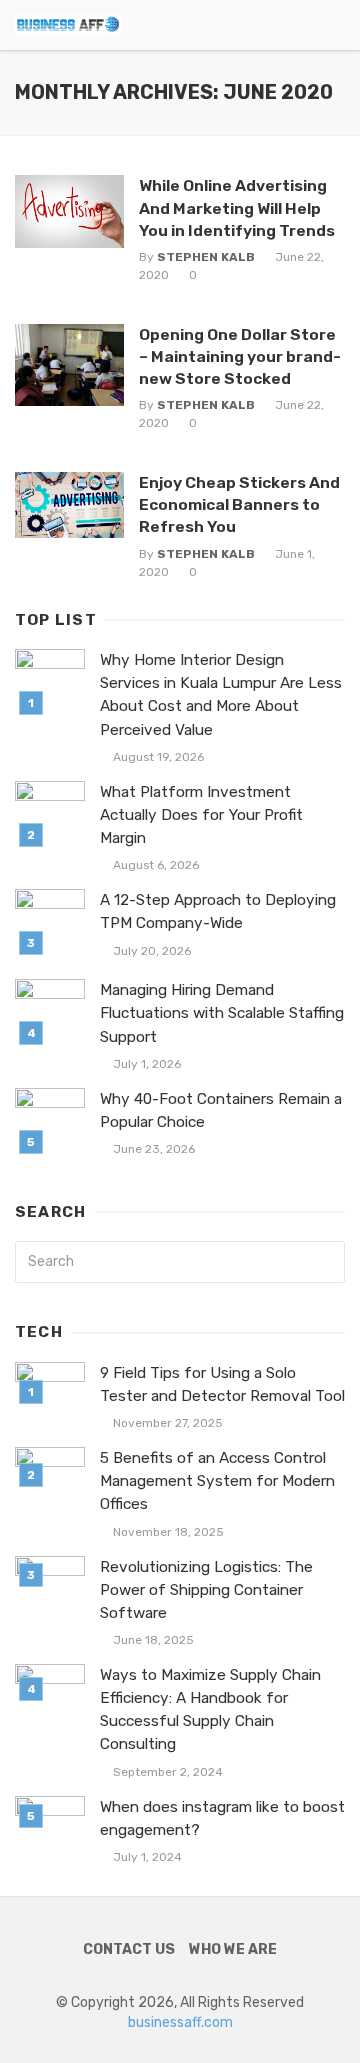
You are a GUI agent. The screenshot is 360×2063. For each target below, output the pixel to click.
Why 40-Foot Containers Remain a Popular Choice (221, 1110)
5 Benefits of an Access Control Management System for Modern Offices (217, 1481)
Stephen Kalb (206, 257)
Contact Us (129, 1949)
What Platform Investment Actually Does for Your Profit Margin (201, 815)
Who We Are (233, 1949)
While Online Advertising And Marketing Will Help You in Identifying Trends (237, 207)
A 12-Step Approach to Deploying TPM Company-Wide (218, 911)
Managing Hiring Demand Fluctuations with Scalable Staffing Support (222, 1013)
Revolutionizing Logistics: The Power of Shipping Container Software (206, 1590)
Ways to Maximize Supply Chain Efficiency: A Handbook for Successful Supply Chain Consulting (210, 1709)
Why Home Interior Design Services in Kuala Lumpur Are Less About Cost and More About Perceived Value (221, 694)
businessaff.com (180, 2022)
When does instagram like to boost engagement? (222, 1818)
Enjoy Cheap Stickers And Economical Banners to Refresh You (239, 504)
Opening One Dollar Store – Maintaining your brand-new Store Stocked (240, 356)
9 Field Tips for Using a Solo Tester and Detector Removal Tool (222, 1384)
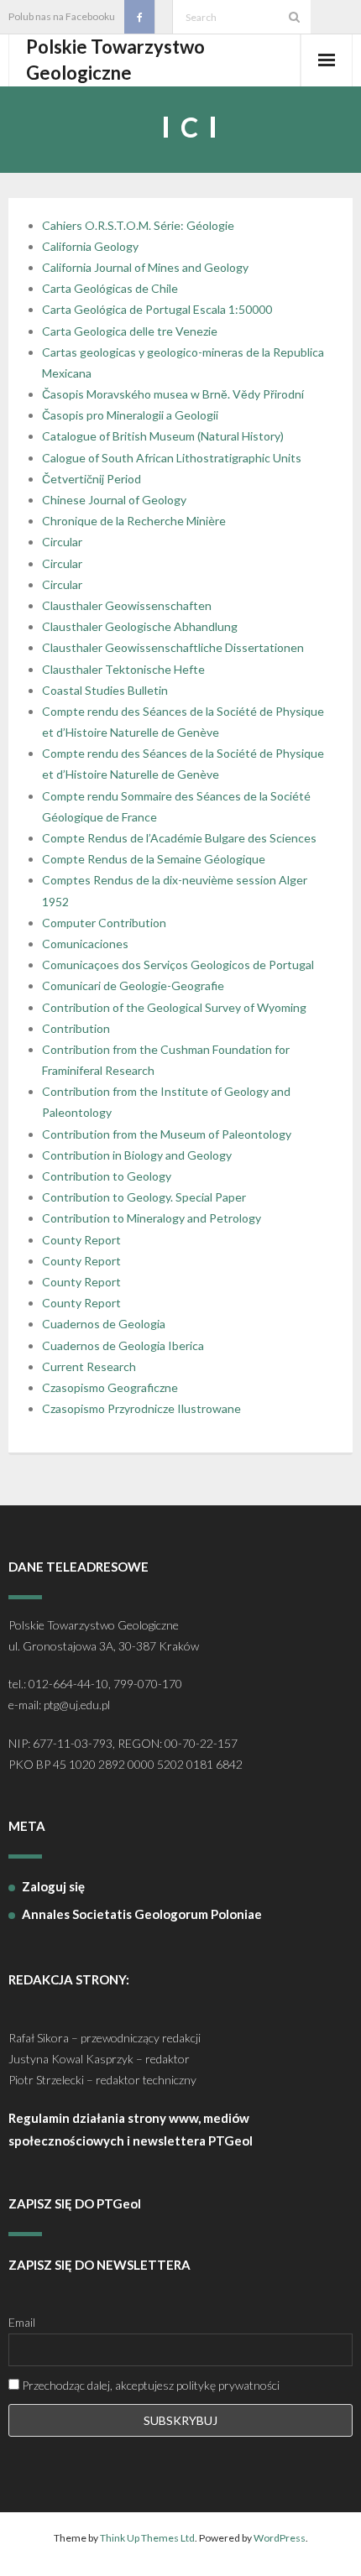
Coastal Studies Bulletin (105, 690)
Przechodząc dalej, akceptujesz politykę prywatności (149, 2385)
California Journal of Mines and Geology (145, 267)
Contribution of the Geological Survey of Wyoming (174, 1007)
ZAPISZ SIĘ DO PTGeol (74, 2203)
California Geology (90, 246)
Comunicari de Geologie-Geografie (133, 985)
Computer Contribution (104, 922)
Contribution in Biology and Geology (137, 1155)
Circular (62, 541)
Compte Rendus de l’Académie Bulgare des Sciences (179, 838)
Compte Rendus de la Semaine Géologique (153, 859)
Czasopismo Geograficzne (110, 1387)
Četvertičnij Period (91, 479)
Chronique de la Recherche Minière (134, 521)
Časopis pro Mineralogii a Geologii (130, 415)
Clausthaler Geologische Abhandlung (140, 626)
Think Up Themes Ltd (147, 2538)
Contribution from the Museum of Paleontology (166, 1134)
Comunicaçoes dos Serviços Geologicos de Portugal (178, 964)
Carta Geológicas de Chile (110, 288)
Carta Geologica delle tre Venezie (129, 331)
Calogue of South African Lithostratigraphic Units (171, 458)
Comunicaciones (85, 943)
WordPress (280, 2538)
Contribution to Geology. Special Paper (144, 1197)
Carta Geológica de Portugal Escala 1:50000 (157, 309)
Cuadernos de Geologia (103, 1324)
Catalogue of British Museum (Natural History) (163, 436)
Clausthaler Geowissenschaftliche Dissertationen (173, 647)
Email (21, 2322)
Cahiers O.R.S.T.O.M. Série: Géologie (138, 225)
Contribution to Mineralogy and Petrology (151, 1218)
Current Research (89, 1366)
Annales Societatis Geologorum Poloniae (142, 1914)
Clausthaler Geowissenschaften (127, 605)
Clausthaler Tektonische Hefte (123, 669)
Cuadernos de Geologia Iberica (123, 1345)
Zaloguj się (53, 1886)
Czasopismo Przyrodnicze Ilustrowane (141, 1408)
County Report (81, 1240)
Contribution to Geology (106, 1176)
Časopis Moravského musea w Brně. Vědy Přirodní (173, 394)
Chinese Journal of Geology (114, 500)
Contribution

* **Exercise aim**: Print the material exactly as given, but not the pictures.

* **Exercise output**:
You are a GUI agent. The screenshot is 360×2063. For each target below, output the pixel to click.
Why 40-Foot Containers Remain a Popular Choice (221, 1110)
5 Benefits of an Access Control Management System for Modern Offices (217, 1481)
Stephen Kalb (206, 257)
Contact Us (129, 1949)
What Platform Investment Actually Does for Your Profit Margin (201, 815)
Who We Are (233, 1949)
While Online Advertising And Marketing Will Help You in Identifying Trends (237, 207)
A 12-Step Approach to Deploying TPM Company-Wide (218, 911)
Managing Hiring Demand Fluctuations with Scalable Staffing Support (222, 1013)
Revolutionizing Logistics: The Power of Shipping Container Software (206, 1590)
Ways to Maximize Supply Chain Efficiency: A Handbook for Successful Supply Chain Consulting (210, 1709)
Why Home Interior Design Services in Kuala Lumpur Are Less About Cost and More About Perceived Value (221, 694)
businessaff.com (180, 2022)
When does instagram like to boost engagement? (222, 1818)
Enjoy Cheap Stickers And Economical Banners to Refresh You (239, 504)
Opening One Dollar Store – Maintaining your brand-new Store Stocked (240, 356)
9 Field Tips for Using a Solo Tester and Detector Removal Tool (222, 1384)
Coastal Studies Bulletin (105, 690)
Przechodząc dalej, akceptujesz politykę prywatności (149, 2385)
California Journal of Mines and Geology (145, 267)
Contribution of the Geological Survey of Wyoming (174, 1007)
ZAPISZ SIĘ DO PTGeol (74, 2203)
California Geology (90, 246)
Comunicari de Geologie-Geografie (133, 985)
Computer Contribution (104, 922)
Contribution in Biology and Geology (137, 1155)
Circular (62, 541)
Compte Rendus de l’Académie Bulgare des Sciences (179, 838)
Compte Rendus de la Semaine Géologique (153, 859)
Czasopismo Geograficzne (110, 1387)
Četvertičnij Period (91, 479)
Chronique de la Recherche Minière (134, 521)
Časopis pro Mineralogii a Geologii (130, 415)
Clausthaler Geologische Abhandlung (140, 626)
Think Up Themes Ltd (147, 2538)
Contribution from the Museum of Paleontology (166, 1134)
Comunicaçoes dos Serviços Geologicos de Portugal (178, 964)
Carta Geológicas de Chile (110, 288)
Carta Geologica delle tre Venezie (129, 331)
Calogue of South African Lithostratigraphic Units (171, 458)
Comunicaciones (85, 943)
WordPress (280, 2538)
Contribution to Geology. Special Paper (144, 1197)
Carta Geológica de Portugal Escala 1:50000 (157, 309)
Cuadernos de Geologia (103, 1324)
Catalogue of British Museum (Natural History) (163, 436)
Clausthaler Geowissenschaftliche Dissertationen (173, 647)
Email (21, 2322)
Cahiers O.R.S.T.O.M. Série: Géologie (138, 225)
Contribution to Mineralogy and Petrology (151, 1218)
Current Research (89, 1366)
Annales Societatis Geologorum Poloniae (142, 1914)
Clausthaler Geowissenschaften (127, 605)
Clausthaler Tektonische Hefte (123, 669)
Cuadernos de Geologia Iberica (123, 1345)
Zaloguj się (53, 1886)
Czasopismo Przyrodnicze Ilustrowane (141, 1408)
County Report (81, 1240)
Contribution to Geology (106, 1176)
Časopis Moravského musea w Brně. Vědy Přirodní (173, 394)
Chinese Journal of Geology (114, 500)
Contribution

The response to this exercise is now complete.